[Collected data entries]
=======

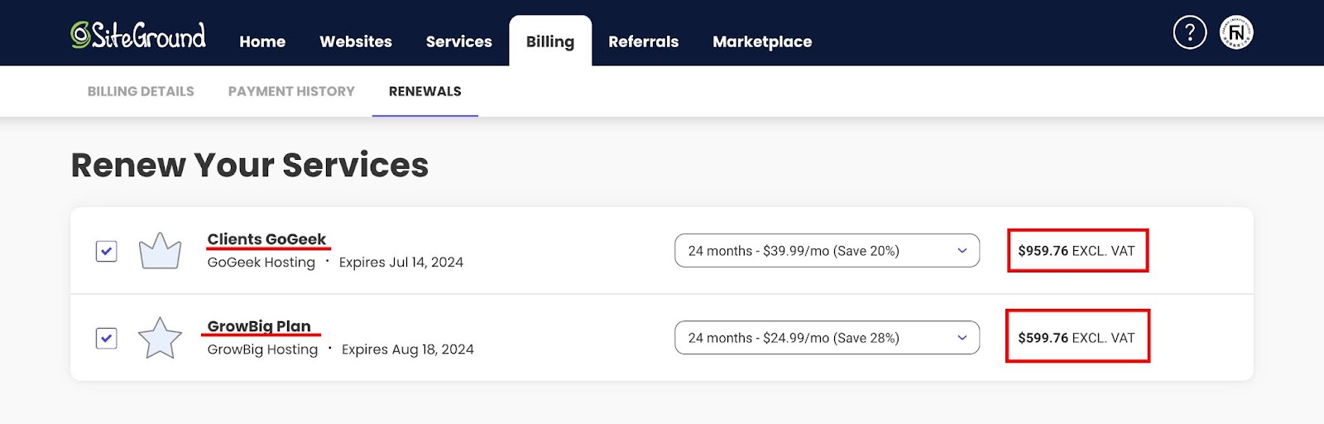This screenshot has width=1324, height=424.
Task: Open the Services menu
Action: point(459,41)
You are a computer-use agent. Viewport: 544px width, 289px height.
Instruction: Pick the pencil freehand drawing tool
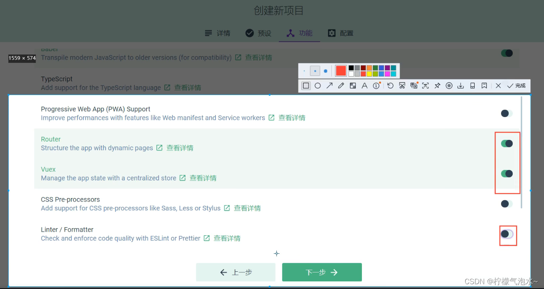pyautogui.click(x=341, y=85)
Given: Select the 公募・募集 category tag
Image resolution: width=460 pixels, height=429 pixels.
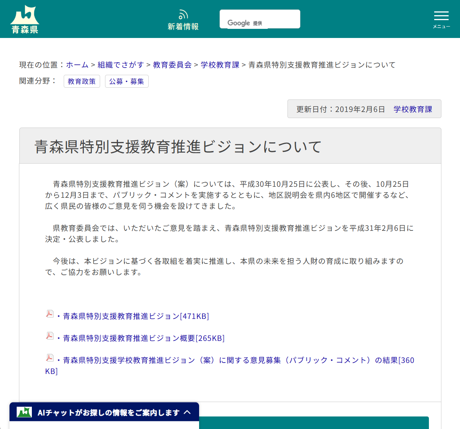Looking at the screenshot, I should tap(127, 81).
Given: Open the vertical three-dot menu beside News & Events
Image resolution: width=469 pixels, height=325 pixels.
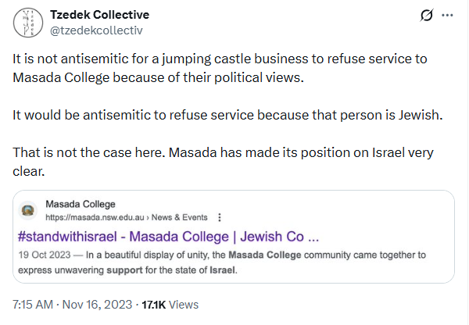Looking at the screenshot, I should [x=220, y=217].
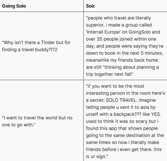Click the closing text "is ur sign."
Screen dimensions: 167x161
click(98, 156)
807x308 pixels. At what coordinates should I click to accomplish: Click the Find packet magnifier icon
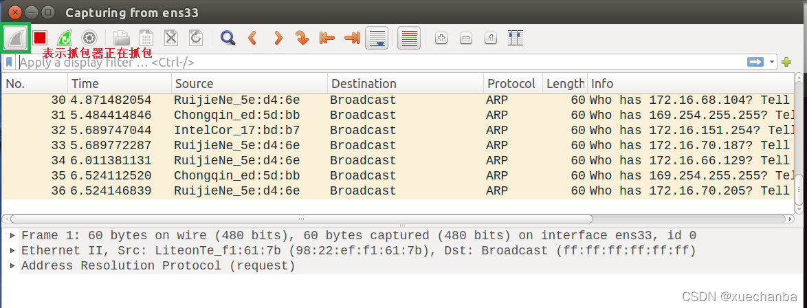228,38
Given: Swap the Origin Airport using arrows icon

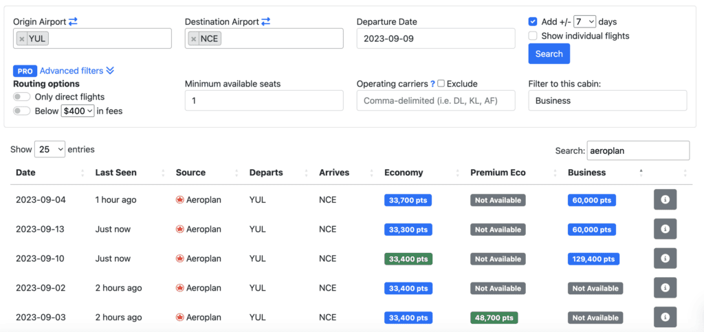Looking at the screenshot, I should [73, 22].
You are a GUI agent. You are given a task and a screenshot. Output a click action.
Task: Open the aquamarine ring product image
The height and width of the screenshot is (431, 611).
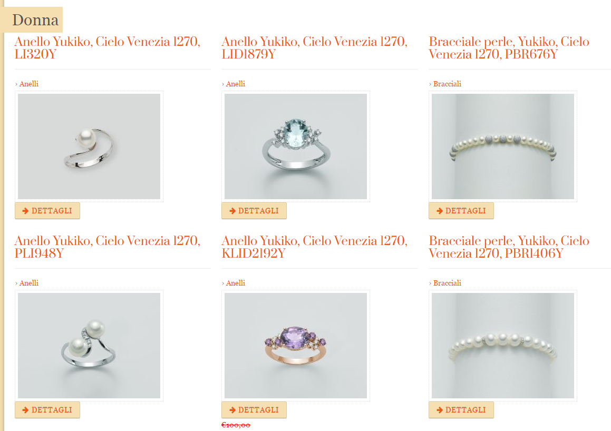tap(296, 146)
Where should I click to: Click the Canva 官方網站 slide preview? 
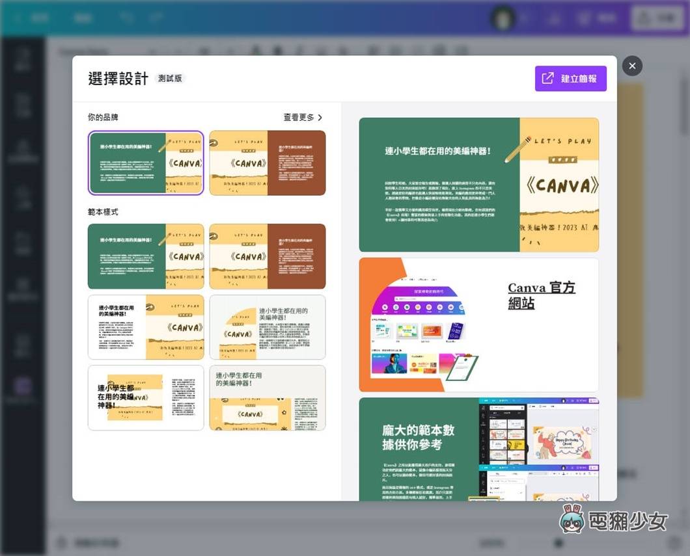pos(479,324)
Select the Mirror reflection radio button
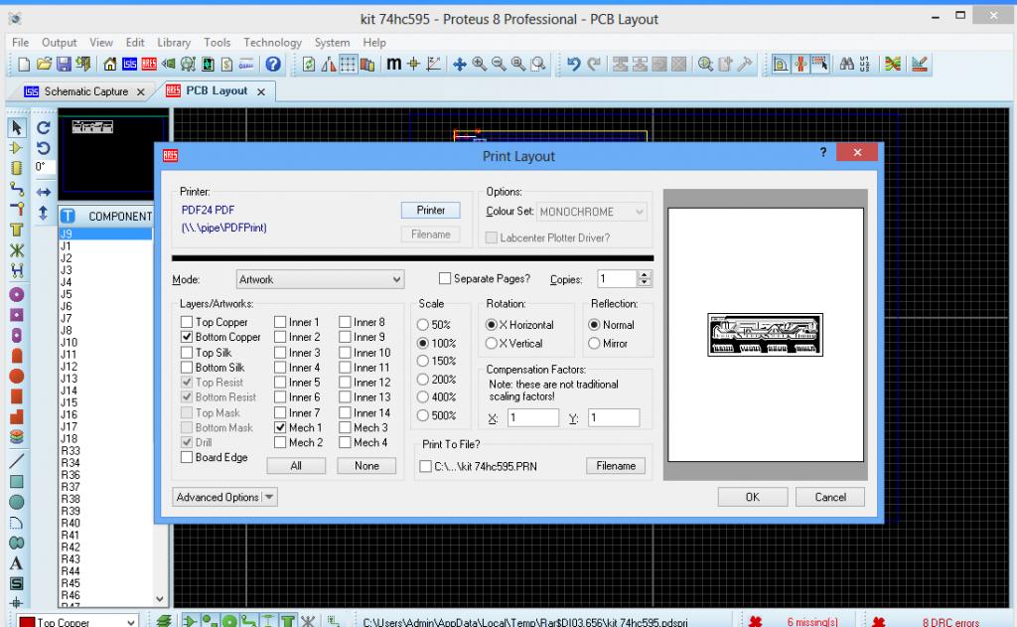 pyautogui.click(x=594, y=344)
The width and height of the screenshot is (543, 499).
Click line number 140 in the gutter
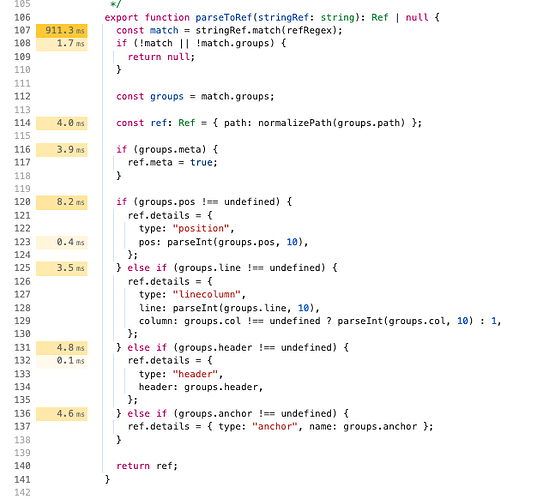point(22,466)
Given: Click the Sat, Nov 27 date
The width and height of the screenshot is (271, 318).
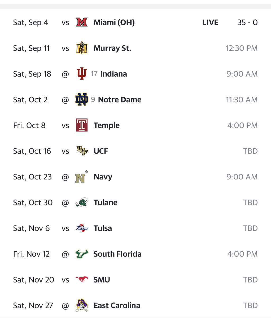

=======

__Assigned task__. Tell how many lines of the data contain "agent". Nothing but the number belongs in the reply.

__Answer to this exercise__. 2